WHAT YOU ARE ASKED TO DO: In the records below, take the line with "You are a GUI" and all lines after it, and copy them exactly, pictures excluded.

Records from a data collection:
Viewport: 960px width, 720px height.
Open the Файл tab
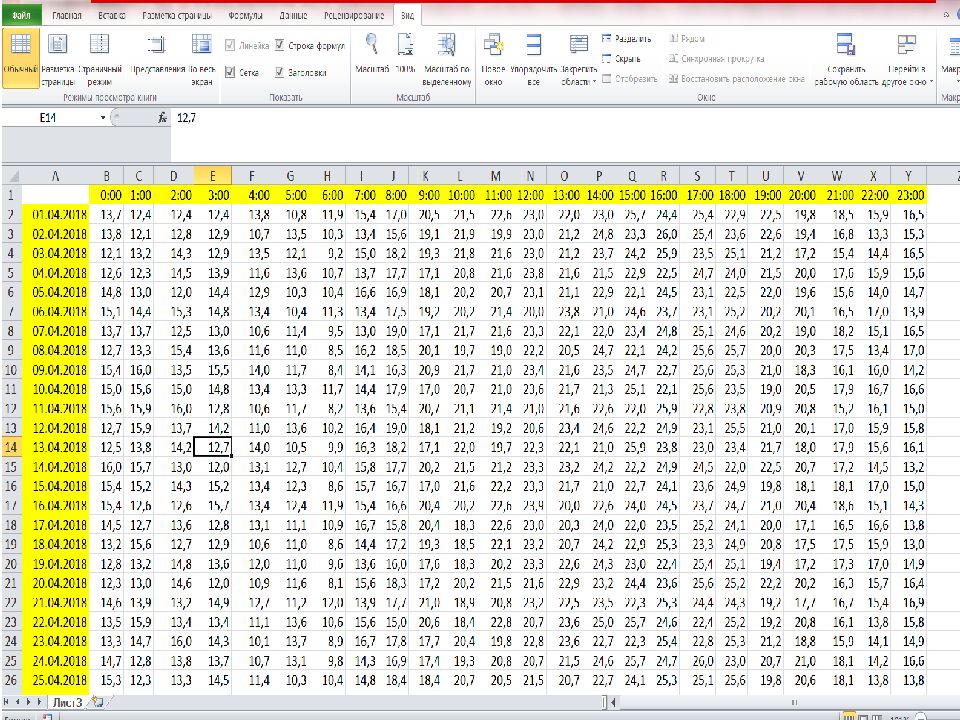(x=20, y=17)
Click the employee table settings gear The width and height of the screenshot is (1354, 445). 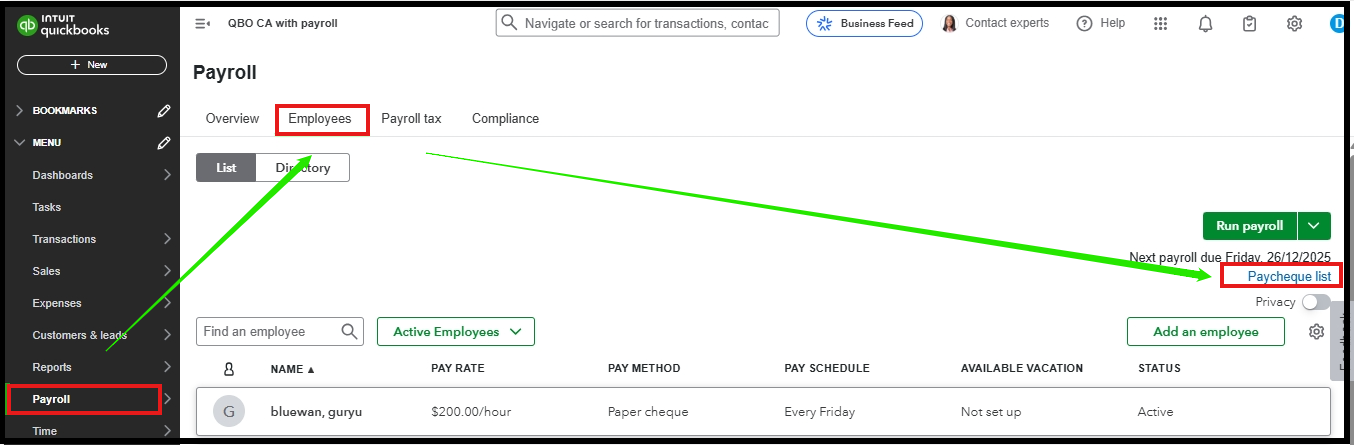click(1317, 332)
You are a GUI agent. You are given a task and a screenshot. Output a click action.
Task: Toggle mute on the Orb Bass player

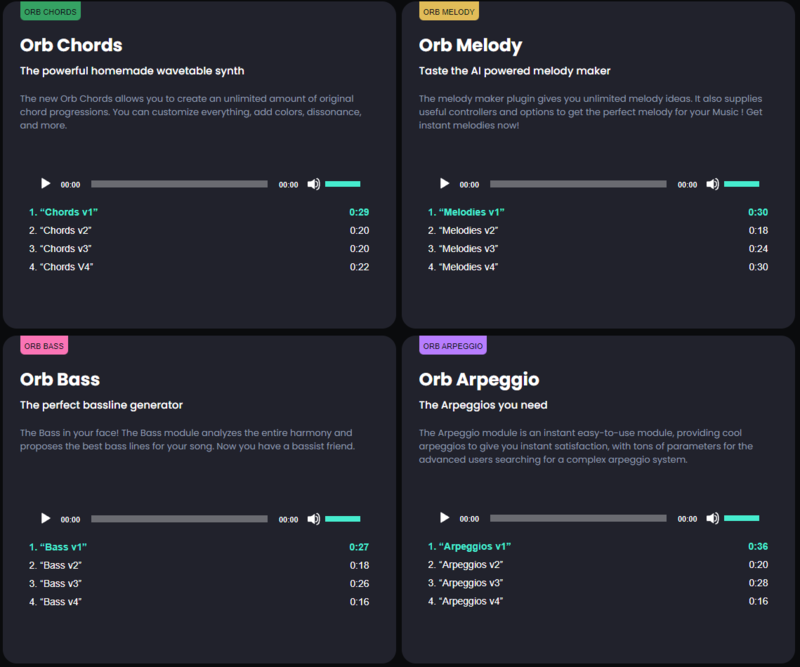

ANSWER TO THE EXERCISE:
You are a GUI agent. You are given a task and a screenshot. Output a click action.
Task: Toggle mute on the Orb Bass player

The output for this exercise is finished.